Interval or Ratio Scale: Pearson’s correlation coefficient is appropriate for variables measured on an interval or ratio scale. These scales ensure meaningful numerical distances between observations.
Independence: The observations used to compute the correlation coefficient should be independent of each other. Independence ensures that each data point contributes uniquely to the analysis without being influenced by other observations.

Correlation Coefficient Properties

Correlation Coefficient Range: The correlation coefficient r ranges from -1 to +1, inclusive. A value of -1 indicates a perfect negative linear relationship, +1 denotes a perfect positive linear relationship, and 0 represents no linear relationship.
Directionality: The sign of the correlation coefficient indicates the direction of the relationship between variables. A positive r indicates a positive association (both variables increase or decrease together), while a negative r suggests a negative association (one variable increases as the other decreases).
Magnitude: The magnitude of the correlation coefficient represents the strength of the relationship between variables. Values closer to -1 or +1 indicate a stronger linear relationship, while values closer to 0 suggest a weaker relationship.
No Causation: Pearson’s correlation coefficient does not imply causation between variables. It only measures the degree of linear association and does not establish a cause-and-effect relationship.
Symmetry: The correlation coefficient is symmetric, meaning the correlation between variables X and Y is the same as the correlation between Y and X.
Invariance: The correlation coefficient remains unchanged under linear transformations of the variables (e.g., multiplication by a constant or addition of a constant), making it invariant to changes in scale and location.

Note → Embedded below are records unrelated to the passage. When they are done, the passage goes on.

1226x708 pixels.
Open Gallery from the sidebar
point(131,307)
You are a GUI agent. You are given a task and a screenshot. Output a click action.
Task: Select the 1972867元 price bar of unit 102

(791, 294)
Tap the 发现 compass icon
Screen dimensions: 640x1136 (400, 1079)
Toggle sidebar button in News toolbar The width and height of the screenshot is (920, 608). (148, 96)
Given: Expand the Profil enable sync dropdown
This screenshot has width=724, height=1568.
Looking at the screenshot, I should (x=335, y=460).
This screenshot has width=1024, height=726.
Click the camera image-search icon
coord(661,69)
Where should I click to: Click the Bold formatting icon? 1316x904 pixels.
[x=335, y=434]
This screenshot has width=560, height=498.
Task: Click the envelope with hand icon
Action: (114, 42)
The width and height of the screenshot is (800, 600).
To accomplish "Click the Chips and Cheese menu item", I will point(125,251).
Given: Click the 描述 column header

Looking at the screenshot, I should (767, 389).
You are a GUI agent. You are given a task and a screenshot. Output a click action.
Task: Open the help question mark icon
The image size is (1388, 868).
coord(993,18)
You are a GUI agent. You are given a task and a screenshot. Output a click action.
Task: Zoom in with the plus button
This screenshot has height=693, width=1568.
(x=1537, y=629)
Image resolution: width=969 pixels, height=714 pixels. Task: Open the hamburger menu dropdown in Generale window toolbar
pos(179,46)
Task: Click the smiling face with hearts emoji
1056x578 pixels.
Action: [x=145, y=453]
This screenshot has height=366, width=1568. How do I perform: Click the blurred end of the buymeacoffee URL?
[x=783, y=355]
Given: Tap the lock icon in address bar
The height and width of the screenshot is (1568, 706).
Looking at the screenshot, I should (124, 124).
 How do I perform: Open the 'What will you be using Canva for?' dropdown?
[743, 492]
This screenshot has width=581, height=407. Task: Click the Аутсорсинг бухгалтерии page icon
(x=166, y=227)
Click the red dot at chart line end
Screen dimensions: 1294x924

Pearson Correlation Coefficient Interpretation

Interpreting the Pearson correlation coefficient (r) involves assessing the correlation strength, direction, and correlation significance of the relationship between two variables. Here’s a guide to interpreting r:

Strength of Relationship:
- Close to +1: Indicates a strong positive linear relationship. As one variable increases, the other tends to increase proportionally.
- Close to -1: Suggests a strong negative linear relationship. As one variable increases, the other tends to decrease proportionally.
- Close to 0: Implies a weak or no linear relationship. Changes in one variable do not consistently predict changes in the other.
Direction of Relationship:
- Positive r: Both variables tend to increase or decrease together.
- Negative r: One variable tends to increase as the other decreases, and vice versa.
Significance:
- Statistical significance indicates whether the observed correlation coefficient is likely to occur due to chance.
- Significance is typically assessed using a hypothesis test, such as the t-test for correlation coefficient, with the null hypothesis stating that the true correlation coefficient in the population is zero.
- If the p-value is less than the chosen significance level (e.g., 0.05), the correlation is considered statistically significant.
Scatterplot Examination:
- Visual inspection of a scatterplot can provide additional insights into the relationship between variables.
- A scatterplot allows you to assess the linearity, directionality, and presence of outliers, complementing the numerical interpretation of r.
Caution:
- Correlation does not imply causation. Even if a strong correlation is observed between two variables, it does not necessarily mean that changes in one variable cause changes in the other.
- Other factors, such as confounding variables or omitted variables, may influence the observed correlation.
Sample Size:
- Larger sample sizes tend to provide more reliable estimates of correlation coefficients, reducing the likelihood of obtaining spurious correlations.
Context Dependence:
- The interpretation of r should consider the specific context and subject matter of the study. What is considered a strong or weak correlation may vary depending on the field of research and the variables under investigation.

Bivariate Correlation

Pearson’s correlation coefficient is a statistical tool used to measure bivariate correlation. This refers to the strength and direction of the linear relationship between two variables. It assesses how much one variable tends to change along with the other. A positive correlation indicates that as one variable increases, the other tends to increase as well. Conversely, a negative correlation suggests that as one variable goes up, the other tends to go down. A value of zero indicates no linear relationship between the variables.

Correlation Matrix

The Pearson correlation coefficient is particularly useful when analyzing datasets with multiple variables. In such cases, a correlation matrix can be constructed. This is a square table that summarizes the correlation coefficients between all possible pairs of variables within the data set. By looking at the correlation matrix, researchers can quickly identify which variables have strong positive, negative, or no linear relationship with each other. This helps them understand the overall structure of the data and identify potential relationships for further investigation.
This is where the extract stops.